Activity — Transcribe exactly, and only, the lines from the one containing "YouTube (65, 2280)" through the last line of the data.

===============

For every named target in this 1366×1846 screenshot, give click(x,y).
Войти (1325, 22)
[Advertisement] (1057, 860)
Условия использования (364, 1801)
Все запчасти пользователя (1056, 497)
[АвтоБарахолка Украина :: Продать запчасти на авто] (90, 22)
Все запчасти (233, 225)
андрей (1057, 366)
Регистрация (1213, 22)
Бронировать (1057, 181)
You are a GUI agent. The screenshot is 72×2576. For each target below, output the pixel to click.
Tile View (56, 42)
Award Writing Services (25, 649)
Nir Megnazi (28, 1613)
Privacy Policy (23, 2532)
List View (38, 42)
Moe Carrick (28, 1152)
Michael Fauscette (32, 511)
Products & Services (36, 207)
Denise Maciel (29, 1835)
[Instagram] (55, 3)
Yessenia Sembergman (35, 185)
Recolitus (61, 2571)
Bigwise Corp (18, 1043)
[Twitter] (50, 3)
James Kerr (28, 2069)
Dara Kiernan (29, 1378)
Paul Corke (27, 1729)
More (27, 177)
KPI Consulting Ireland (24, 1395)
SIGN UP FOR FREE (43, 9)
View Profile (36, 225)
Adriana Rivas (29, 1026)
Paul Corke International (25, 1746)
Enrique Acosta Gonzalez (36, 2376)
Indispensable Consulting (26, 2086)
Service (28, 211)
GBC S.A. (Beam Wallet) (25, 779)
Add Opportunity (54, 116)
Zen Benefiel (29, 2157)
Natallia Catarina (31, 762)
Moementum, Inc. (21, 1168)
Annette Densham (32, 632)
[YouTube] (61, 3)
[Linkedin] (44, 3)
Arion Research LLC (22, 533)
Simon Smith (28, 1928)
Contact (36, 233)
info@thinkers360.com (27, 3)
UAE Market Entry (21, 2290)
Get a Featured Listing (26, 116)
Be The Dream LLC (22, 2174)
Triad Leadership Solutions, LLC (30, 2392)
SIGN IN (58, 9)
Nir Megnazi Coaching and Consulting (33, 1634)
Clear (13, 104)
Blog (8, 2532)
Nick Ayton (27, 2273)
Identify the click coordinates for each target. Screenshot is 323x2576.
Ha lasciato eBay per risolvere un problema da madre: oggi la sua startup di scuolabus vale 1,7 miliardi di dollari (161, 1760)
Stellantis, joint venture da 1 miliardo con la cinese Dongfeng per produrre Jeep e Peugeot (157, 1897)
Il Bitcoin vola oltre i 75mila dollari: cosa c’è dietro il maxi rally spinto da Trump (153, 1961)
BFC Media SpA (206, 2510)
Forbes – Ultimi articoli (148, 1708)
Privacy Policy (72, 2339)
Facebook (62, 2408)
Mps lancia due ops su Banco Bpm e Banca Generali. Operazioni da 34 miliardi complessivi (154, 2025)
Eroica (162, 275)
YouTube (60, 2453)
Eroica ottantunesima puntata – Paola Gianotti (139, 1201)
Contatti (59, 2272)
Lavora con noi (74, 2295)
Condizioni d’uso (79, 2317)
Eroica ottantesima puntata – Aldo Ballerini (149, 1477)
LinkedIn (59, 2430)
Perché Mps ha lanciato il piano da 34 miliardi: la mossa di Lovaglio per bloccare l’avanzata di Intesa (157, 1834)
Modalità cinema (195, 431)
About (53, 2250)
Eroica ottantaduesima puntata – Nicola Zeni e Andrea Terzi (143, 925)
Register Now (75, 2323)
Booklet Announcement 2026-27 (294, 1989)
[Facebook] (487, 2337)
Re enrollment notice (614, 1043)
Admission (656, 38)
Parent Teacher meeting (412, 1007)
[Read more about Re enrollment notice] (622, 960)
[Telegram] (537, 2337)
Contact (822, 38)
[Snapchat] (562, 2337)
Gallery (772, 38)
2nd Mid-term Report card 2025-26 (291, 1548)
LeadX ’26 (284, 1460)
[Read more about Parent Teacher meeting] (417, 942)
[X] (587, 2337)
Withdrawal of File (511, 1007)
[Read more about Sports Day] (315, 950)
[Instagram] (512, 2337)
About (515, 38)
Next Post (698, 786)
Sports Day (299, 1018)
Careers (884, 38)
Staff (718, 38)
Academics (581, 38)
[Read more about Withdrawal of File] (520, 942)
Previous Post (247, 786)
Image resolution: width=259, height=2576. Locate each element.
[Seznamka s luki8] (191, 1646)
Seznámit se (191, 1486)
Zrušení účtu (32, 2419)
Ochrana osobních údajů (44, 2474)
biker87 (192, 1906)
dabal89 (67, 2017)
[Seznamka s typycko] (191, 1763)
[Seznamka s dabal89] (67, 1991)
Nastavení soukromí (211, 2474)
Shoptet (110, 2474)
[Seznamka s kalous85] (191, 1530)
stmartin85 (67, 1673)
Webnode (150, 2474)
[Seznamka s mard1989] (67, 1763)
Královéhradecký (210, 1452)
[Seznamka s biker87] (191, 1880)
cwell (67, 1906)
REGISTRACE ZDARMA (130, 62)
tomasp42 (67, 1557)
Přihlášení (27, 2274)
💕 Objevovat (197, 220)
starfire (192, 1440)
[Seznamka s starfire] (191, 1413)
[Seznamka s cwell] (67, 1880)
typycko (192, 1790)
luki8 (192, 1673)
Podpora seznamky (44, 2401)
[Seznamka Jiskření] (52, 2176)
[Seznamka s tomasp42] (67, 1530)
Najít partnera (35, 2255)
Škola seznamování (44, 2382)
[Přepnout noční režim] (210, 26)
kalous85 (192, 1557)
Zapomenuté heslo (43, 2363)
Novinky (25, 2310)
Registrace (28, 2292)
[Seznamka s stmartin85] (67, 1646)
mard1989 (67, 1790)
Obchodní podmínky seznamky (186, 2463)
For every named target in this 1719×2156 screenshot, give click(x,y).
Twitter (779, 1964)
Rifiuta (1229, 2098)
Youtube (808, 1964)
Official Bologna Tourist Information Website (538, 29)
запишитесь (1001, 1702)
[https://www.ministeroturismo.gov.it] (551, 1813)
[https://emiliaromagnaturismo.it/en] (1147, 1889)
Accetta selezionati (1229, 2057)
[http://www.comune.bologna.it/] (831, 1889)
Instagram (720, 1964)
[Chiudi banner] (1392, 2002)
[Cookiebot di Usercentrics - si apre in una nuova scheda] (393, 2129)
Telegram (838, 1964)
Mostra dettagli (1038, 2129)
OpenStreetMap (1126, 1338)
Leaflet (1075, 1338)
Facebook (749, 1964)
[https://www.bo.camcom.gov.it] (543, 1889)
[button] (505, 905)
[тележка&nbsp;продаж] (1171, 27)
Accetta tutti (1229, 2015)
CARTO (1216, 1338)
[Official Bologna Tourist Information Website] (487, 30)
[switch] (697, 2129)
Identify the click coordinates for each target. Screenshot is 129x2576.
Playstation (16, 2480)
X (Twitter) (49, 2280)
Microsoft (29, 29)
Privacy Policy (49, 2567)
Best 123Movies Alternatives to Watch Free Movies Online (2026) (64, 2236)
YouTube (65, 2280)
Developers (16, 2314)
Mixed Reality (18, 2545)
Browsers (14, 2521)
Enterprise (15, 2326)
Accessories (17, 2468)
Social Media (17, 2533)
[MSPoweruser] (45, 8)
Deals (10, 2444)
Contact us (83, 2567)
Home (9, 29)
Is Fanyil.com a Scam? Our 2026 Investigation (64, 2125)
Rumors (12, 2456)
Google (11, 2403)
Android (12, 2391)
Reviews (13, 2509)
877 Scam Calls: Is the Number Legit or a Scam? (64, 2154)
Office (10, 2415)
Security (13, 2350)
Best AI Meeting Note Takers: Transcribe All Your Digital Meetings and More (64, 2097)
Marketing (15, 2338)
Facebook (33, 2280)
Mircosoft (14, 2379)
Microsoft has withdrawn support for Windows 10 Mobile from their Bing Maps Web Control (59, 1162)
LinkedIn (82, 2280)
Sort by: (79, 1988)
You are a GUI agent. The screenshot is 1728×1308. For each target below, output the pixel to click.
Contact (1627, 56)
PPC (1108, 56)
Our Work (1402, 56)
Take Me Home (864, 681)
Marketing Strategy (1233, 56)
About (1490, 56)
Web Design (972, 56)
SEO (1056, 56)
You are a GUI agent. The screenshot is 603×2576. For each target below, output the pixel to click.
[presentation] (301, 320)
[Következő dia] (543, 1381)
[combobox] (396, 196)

===============

Solution to the exercise —
YouTube (65, 2280)
Developers (16, 2314)
Mixed Reality (18, 2545)
Browsers (14, 2521)
Enterprise (15, 2326)
Accessories (17, 2468)
Social Media (17, 2533)
[MSPoweruser] (45, 8)
Deals (10, 2444)
Contact us (83, 2567)
Home (9, 29)
Is Fanyil.com a Scam? Our 2026 Investigation (64, 2125)
Rumors (12, 2456)
Google (11, 2403)
Android (12, 2391)
Reviews (13, 2509)
877 Scam Calls: Is the Number Legit or a Scam? (64, 2154)
Office (10, 2415)
Security (13, 2350)
Best AI Meeting Note Takers: Transcribe All Your Digital Meetings and More (64, 2097)
Marketing (15, 2338)
Facebook (33, 2280)
Mircosoft (14, 2379)
Microsoft has withdrawn support for Windows 10 Mobile from their Bing Maps Web Control (59, 1162)
LinkedIn (82, 2280)
Sort by: (79, 1988)
You are a GUI agent. The screenshot is 1728×1308. For each target below, output the pixel to click.
Contact (1627, 56)
PPC (1108, 56)
Our Work (1402, 56)
Take Me Home (864, 681)
Marketing Strategy (1233, 56)
About (1490, 56)
Web Design (972, 56)
SEO (1056, 56)
You are a GUI agent. The screenshot is 603×2576. For each target below, output the pixel to click.
[presentation] (301, 320)
[Következő dia] (543, 1381)
[combobox] (396, 196)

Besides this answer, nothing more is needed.